▶ _Problem details_: The required output is the line with "Given: Navigate to Housekeeping" plus all lines that follow it to the end of the listing below, written out exactly, with no pictures.
◇ ◇ ◇
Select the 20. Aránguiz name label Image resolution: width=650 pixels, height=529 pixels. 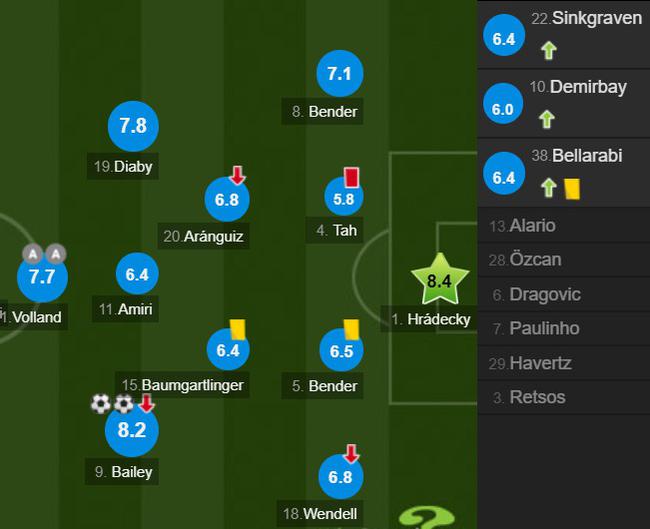tap(204, 236)
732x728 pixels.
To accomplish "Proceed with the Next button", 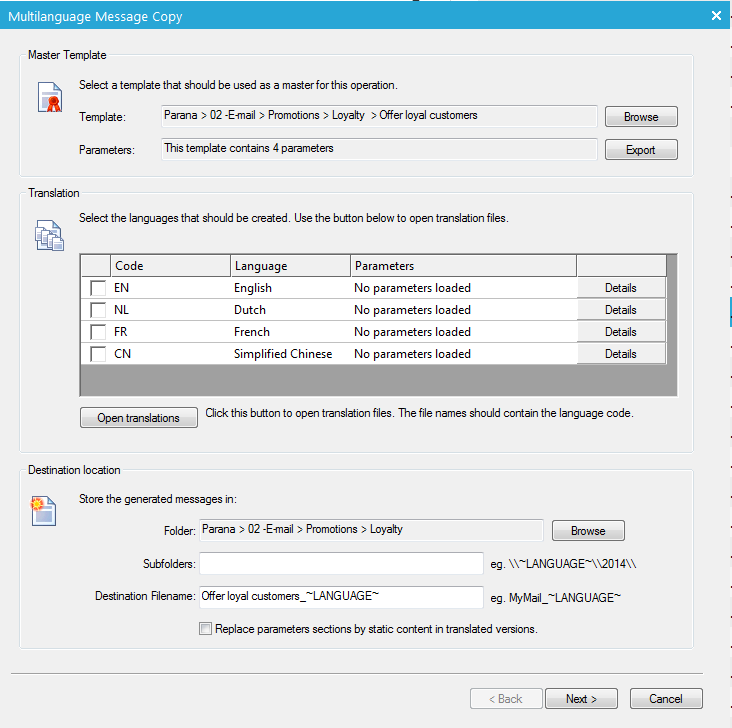I will coord(581,699).
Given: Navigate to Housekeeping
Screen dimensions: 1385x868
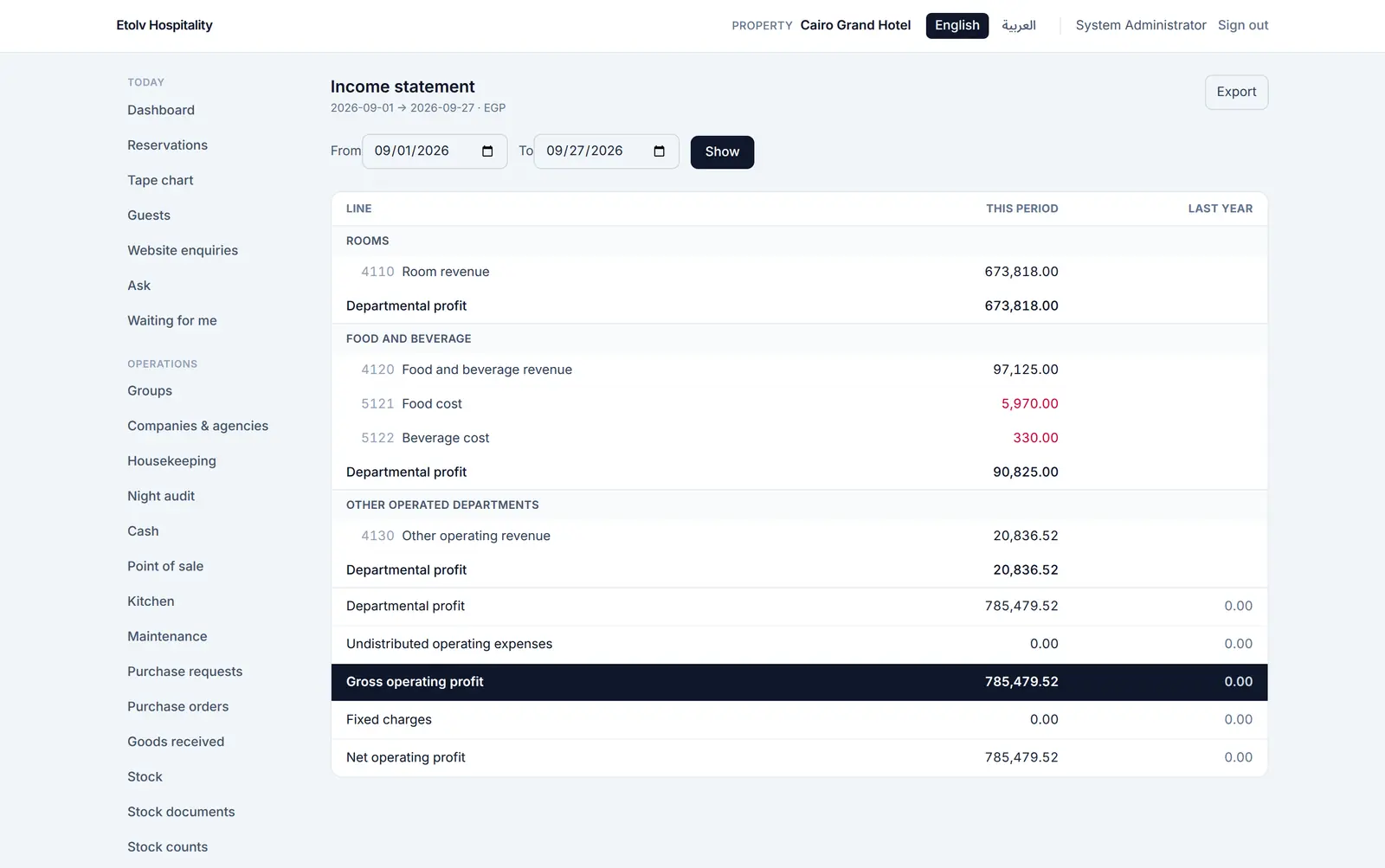Looking at the screenshot, I should 171,461.
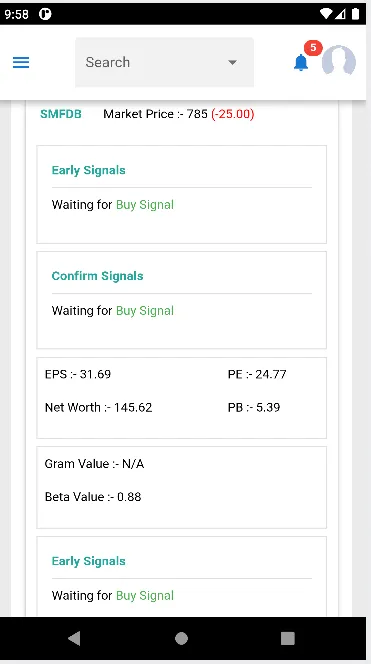Screen dimensions: 371x664
Task: Expand the Search dropdown arrow
Action: [232, 62]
◇ ◇ ◇
▶ _Answer for the task_:
Given: Navigate to Housekeeping
Screen dimensions: 1385x868
Looking at the screenshot, I should 171,461.
Screen dimensions: 371x664
Task: Expand the Search dropdown arrow
Action: [232, 62]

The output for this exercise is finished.